Speak Easy: The Loft Concert

By: Massimo Ricci

Touching Extremes

2008

Online Article

“Cologne’s Loft has become a hunting reserve for Pavel Borodin’s shooting of improvising artists (pun intended). After last year’s excellent documentary on Elliott Sharp, The Velocity Of Hue (for which, reports the director, no willing label was found for distribution – a shame, given the quality of that particular work), we’re now able to watch a concert recorded March 14, 2008 by Speak Easy, the quartet of Ute Wassermann, Phil Minton, Thomas Lehn and Martin Blume.
The DVD comprises three episodes (the encore is available as bonus material), a no-frills multi-angle presentation which succeeds in portraying the essence of the performers, an infiltration of sorts in their physical effort, severe application and utter responsiveness. The setting is somehow reminiscent of a low-budget “off” theatre representation: purple background, wooden chairs, an impressive starkness. Minton and Wassermann are placed in front of the main camera, Lehn on the left, Blume on the right. Visually, a few contrasts are immediately noticeable, in the clothing (Minton, the lone non-German, wears a white shirt against the comrades’ general darkness) and in the type of gestural expressiveness. On one side there are the “scientists”, Lehn, perennially tight-lipped, manipulating the controls of his EMS Synthi with the same concentration of a neurosurgeon, Wassermann a cold-eyed emitter of implausible half-Tibetan-half-warbler vibrations with the only aid of a pair of bird calls.

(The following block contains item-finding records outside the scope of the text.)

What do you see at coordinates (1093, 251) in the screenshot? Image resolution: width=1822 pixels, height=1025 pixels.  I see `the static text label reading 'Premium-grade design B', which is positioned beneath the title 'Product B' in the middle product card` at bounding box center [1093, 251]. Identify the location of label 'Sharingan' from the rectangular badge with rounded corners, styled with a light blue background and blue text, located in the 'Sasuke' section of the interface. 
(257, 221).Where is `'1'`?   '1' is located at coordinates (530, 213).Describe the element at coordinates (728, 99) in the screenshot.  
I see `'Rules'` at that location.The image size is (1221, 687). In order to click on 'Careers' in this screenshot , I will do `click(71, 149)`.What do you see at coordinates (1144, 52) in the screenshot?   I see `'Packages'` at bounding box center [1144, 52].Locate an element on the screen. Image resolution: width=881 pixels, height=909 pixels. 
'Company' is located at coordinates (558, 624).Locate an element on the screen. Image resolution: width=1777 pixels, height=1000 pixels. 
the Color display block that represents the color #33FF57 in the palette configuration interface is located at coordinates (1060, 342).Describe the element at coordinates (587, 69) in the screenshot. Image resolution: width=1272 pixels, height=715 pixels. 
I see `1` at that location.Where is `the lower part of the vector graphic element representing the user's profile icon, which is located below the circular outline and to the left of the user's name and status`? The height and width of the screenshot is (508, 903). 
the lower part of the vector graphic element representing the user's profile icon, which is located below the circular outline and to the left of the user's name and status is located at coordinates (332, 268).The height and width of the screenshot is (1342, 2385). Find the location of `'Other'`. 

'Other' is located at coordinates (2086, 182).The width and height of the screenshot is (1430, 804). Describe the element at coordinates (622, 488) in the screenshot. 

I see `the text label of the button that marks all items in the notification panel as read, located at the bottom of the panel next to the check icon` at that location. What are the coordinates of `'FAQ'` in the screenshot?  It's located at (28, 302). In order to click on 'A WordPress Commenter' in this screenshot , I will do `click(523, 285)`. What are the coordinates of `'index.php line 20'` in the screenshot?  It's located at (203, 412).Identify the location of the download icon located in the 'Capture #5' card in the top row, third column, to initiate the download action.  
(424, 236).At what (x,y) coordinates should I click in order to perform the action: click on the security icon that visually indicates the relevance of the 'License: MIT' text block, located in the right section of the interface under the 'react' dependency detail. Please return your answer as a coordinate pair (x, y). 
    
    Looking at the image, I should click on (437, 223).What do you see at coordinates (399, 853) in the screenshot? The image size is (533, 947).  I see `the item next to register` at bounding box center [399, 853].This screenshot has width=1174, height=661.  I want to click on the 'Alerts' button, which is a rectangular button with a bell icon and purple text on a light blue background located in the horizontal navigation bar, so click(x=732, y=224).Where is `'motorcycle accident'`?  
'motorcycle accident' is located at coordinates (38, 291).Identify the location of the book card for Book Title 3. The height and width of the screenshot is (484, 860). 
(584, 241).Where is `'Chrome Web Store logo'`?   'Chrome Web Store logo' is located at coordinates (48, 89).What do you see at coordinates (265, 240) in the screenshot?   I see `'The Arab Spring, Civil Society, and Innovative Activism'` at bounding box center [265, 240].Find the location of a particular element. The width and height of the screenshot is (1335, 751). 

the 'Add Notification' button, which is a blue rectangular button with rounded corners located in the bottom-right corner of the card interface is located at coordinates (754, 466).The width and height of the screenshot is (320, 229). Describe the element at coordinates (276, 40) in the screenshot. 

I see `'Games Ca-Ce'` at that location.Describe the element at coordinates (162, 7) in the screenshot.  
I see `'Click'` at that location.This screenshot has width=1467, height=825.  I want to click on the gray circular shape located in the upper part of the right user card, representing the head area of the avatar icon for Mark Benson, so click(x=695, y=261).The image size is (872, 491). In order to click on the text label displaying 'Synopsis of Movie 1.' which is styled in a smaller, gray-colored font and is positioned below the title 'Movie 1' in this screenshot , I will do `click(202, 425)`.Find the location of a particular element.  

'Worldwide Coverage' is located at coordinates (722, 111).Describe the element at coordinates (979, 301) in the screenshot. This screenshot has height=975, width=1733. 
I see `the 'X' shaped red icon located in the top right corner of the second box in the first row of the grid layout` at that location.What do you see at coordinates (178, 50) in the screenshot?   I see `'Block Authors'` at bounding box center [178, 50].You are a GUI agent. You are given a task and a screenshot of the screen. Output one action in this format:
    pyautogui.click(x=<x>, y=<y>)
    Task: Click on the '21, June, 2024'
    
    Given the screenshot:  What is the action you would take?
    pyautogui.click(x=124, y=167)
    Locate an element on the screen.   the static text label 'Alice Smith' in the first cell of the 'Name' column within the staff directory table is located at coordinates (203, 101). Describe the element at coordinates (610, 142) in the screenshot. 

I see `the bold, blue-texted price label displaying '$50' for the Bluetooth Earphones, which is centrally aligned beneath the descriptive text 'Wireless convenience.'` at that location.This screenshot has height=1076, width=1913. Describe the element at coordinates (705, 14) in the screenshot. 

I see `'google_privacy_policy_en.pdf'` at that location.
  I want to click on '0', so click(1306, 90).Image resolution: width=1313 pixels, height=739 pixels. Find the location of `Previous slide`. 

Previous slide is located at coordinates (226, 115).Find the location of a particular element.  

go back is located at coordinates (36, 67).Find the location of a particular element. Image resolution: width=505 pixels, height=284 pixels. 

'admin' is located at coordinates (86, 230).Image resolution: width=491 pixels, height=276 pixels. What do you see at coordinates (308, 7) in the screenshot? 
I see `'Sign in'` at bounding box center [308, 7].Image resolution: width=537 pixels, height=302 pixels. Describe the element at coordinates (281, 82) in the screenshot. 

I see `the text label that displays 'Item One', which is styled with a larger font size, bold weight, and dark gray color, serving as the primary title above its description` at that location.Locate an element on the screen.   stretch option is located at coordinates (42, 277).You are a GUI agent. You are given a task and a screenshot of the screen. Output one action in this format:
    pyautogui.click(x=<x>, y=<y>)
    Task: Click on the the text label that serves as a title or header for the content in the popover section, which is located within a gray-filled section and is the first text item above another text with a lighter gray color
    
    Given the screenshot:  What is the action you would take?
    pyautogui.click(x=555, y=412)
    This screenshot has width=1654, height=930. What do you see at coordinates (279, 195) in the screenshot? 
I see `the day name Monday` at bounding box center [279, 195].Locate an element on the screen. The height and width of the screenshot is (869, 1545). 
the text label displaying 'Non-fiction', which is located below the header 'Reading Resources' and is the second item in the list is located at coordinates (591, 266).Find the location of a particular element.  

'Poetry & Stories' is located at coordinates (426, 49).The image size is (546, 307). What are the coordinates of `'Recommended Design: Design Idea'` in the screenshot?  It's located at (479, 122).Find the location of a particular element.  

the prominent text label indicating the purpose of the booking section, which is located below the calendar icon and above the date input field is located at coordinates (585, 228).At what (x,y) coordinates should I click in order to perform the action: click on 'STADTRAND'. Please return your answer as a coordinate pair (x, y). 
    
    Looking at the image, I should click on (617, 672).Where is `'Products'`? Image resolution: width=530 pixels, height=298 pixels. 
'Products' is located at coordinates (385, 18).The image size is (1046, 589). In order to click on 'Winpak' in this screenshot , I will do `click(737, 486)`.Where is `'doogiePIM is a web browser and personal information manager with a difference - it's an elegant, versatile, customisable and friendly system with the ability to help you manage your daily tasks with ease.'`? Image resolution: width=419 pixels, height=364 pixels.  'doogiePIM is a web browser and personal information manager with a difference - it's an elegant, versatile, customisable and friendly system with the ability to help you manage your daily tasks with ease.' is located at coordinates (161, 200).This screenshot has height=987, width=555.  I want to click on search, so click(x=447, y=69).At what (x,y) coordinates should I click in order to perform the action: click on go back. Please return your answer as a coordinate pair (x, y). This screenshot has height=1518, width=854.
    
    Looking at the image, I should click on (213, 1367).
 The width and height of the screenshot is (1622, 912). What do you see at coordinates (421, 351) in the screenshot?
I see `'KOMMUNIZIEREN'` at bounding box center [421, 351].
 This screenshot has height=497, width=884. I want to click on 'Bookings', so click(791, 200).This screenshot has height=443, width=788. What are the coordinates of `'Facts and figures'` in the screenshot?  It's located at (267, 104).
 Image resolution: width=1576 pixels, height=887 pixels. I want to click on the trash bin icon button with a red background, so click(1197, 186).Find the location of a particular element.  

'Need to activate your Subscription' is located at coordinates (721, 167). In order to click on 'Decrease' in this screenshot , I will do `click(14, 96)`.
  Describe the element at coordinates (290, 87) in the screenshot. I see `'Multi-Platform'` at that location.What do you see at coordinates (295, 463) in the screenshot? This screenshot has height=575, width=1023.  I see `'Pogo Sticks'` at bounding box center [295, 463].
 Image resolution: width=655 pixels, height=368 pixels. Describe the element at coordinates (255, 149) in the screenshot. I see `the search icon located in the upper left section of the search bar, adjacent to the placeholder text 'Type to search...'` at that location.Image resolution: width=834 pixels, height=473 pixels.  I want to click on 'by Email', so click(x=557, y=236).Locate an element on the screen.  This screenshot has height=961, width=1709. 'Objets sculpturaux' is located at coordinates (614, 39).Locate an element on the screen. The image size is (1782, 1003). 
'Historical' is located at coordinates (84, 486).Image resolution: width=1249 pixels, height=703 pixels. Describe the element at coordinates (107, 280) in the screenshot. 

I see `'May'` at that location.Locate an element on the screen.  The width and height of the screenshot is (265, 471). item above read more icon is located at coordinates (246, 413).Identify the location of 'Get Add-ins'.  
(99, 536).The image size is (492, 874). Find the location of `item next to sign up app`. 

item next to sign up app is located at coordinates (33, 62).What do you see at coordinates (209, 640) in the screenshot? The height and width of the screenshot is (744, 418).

The opposite front sees Blume exploiting the percussive arsenal with controlled passion typically delivered with almost choreographic moves, plus the wild card Minton, whose facial contortion is a spectacle in itself (his close-ups are in fact a study in the rubbery characteristics of human expression, and one genuinely fears that the eyes will pop out of the skull at some point).
The four systematically demonstrate an inspiring consistency of reciprocal consideration, symbolized by a couple of instances in which Minton is captured opening a single eye amidst absolute absorption to check what the others are doing. The scarce recognisability of the sources in the pianissimo segments – the vocalists emitting imperceptible overtones, meshing with Lehn’s synthetic whispers and Blume’s barely audible cymbal scraping – is testament to the remarkable technical and creative homogeneity of these musicians, a seriousness ultimately immortalized. Thanks to this utopian filmmaker, the documentation won’t stop anytime soon (a “definitive” feature about the aforementioned Sharp and a Mark Feldman/Sylvie Courvoisier performance are in the can among other things). Meanwhile, visit this website if you want to get your hands on Borodin’s goodies. They deserve the utmost attention.”